Nell’Italia della crisi e dell’«inciucio» ci mancava proprio una piazza operaia, e oggi la Fiom riempirà le vie di Roma con la sua lotta e le sue proposte. Il sindacato guidato da Maurizio Landini non solo ha elaborato una piattaforma di netta opposizione ai tagli e all’austerity previsti dal governo Letta, ma anima in tutta Italia un’instancabile battaglia contro la crisi: per soffiare le fabbriche dal buco nero della cassa integrazione, dei licenziamenti e delle chiusure. Oggi con le tute blu scenderanno in piazza associazioni di precari, studenti, movimenti della società civile. Insieme a pezzi di partiti: dal Pd al M5S, da Sel al Prc. Noi abbiamo scelto di dare il benvenuto a tutte queste persone, raccontando tre storie simbolo.

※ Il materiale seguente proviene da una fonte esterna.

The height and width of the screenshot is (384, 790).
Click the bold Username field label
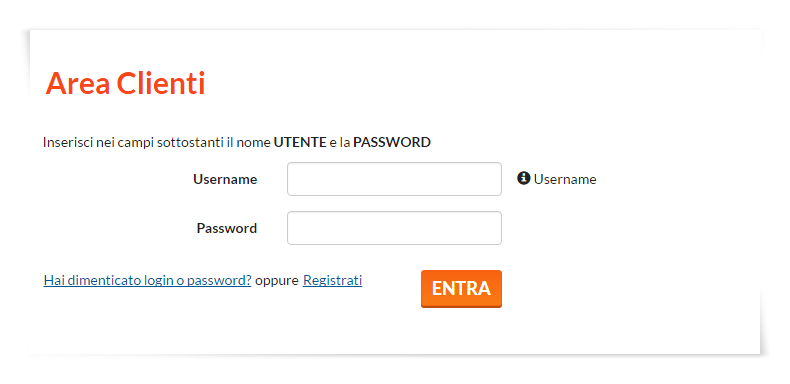coord(225,179)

Franco Tosi, vivere o morire

La Franco Tosi di Legnano è un’azienda storica, fondata a fine Ottocento: oggi produce turbine per le centrali elettriche, ma in passato possedeva i cantieri navali che costruivano sommergibili. Negli anni Ottanta aveva 6 mila dipendenti, oggi si è ridotta a 420 e sta quasi morendo. «È un peccato – dice Diego Colombo, delegato Fiom – perché produciamo macchine davvero belle: 1500 nostre turbine sono in tutto il mondo». «La metà di noi è in cassa, ormai da 7 anni. Gli ordini sono al lumicino, ci restano solo 3 turbine per il Brasile e 2 per il Perù. L’ultimo anno abbiamo fatturato 50 milioni di euro, quando potremmo farne oltre 200». I proprietari della fabbrica, l’indiana Gammon e i Castiglioni di Varese non investono, e stanno tergiversando nella vendita perché vogliono massimizzare i profitti: il debito si aggira sui 150 milioni di euro. «Ci sarebbe un acquirente, la Termomeccanica di La Spezia – spiega l’operaio – Ha detto che salverebbe tutti i posti, mentre altre ipotesi porterebbero a licenziare 300 persone, o, peggio, al fallimento. Visto che 60-70 milioni di debito sono con Equitalia e Inps, chiediamo al governo di convincere gli azionisti a cederci a Termomeccanica».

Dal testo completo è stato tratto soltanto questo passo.